Let’s not discredit the Bears. Finding a way to win is all that matters, and Caleb Williams looked like prime Aaron Rodgers in the final two minutes plus overtime. That counts. Nobody is pretending the Bears are a bad team or that they can’t create problems in the playoffs.

Prisco hits the nail on the head, though. It’s as though the first 58 minutes didn’t mean anything. For the scoreboard and the win column? Absolutely not. But when projecting ahead to playoff matchups? If Chicago plays that poorly for well over three quarters in January (perhaps in a rematch against the Packers with a healthy Love), it’s over.

It’s easy to play the what-if game, but at the time of the onside kick, Williams had completed just 12 of 24 passes for 151 yards against a depleted Green Bay defense. Chicago didn’t play championship football for almost the entire game. Of course, Williams showed off his star potential when it mattered most, but he nearly didn’t get that chance.

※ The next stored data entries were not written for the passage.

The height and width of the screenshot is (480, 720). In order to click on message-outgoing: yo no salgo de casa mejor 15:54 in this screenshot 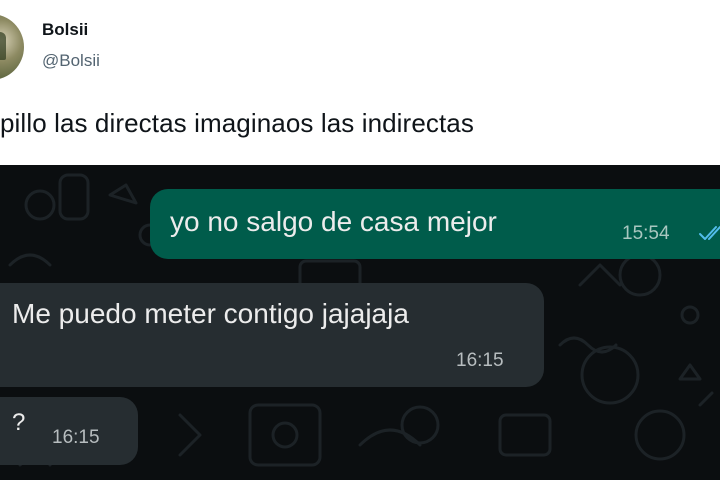, I will do `click(435, 224)`. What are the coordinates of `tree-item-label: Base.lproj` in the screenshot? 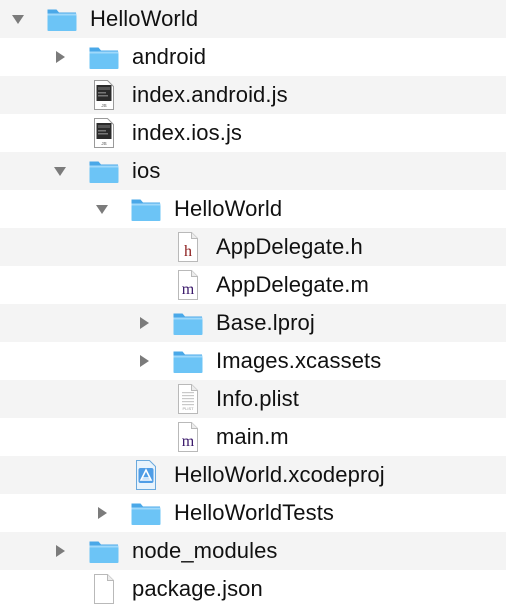 It's located at (266, 322).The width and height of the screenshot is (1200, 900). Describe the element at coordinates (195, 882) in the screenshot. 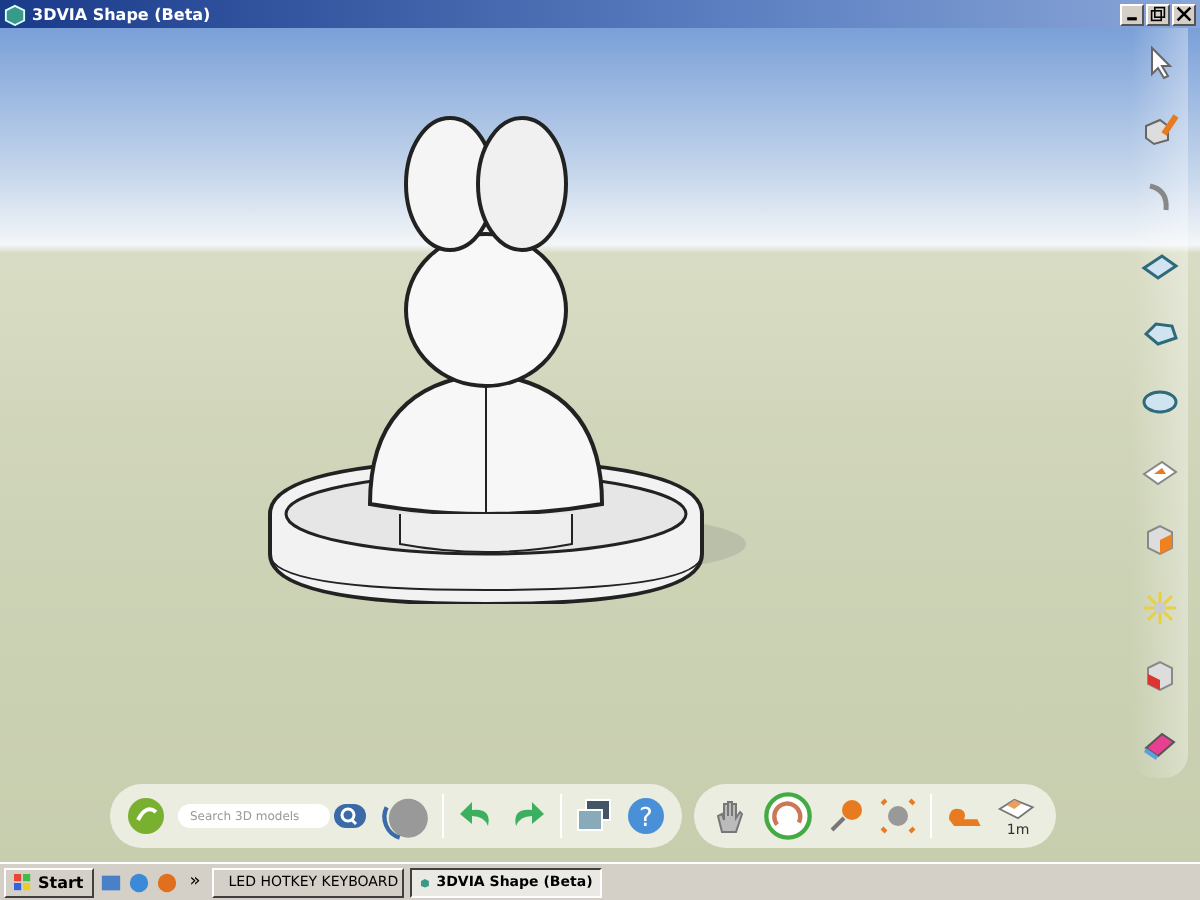

I see `overflow-button: »` at that location.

The Packers know one victory will send them into the playoffs (thanks for the assist, Aaron Rodgers), and they can be a dangerous team.

Mike McCarthy recently explained how the Packers playing in so many tough games and facing adversity will serve them well in the postseason. Over the past seven weeks, Green Bay has played the Philadelphia Eagles, Bears (twice), Detroit Lions, and Denver Broncos. They held two-score leads in four of them. Playing in electric atmospheres against elite teams will only help them when playoff football arrives.

The key now is getting as healthy as possible. They won’t get Micah Parsons back. Or Tucker Kraft. Or Devonte Wyatt. The list goes on. But the offense is among the league’s best with a healthy Love, and the defense kept the Bears out of the end zone until the final seconds. They will fight.

The loss at Soldier Field has the NFL world doubting the Packers, but even in defeat, they proved they can still become a dangerous team when January arrives.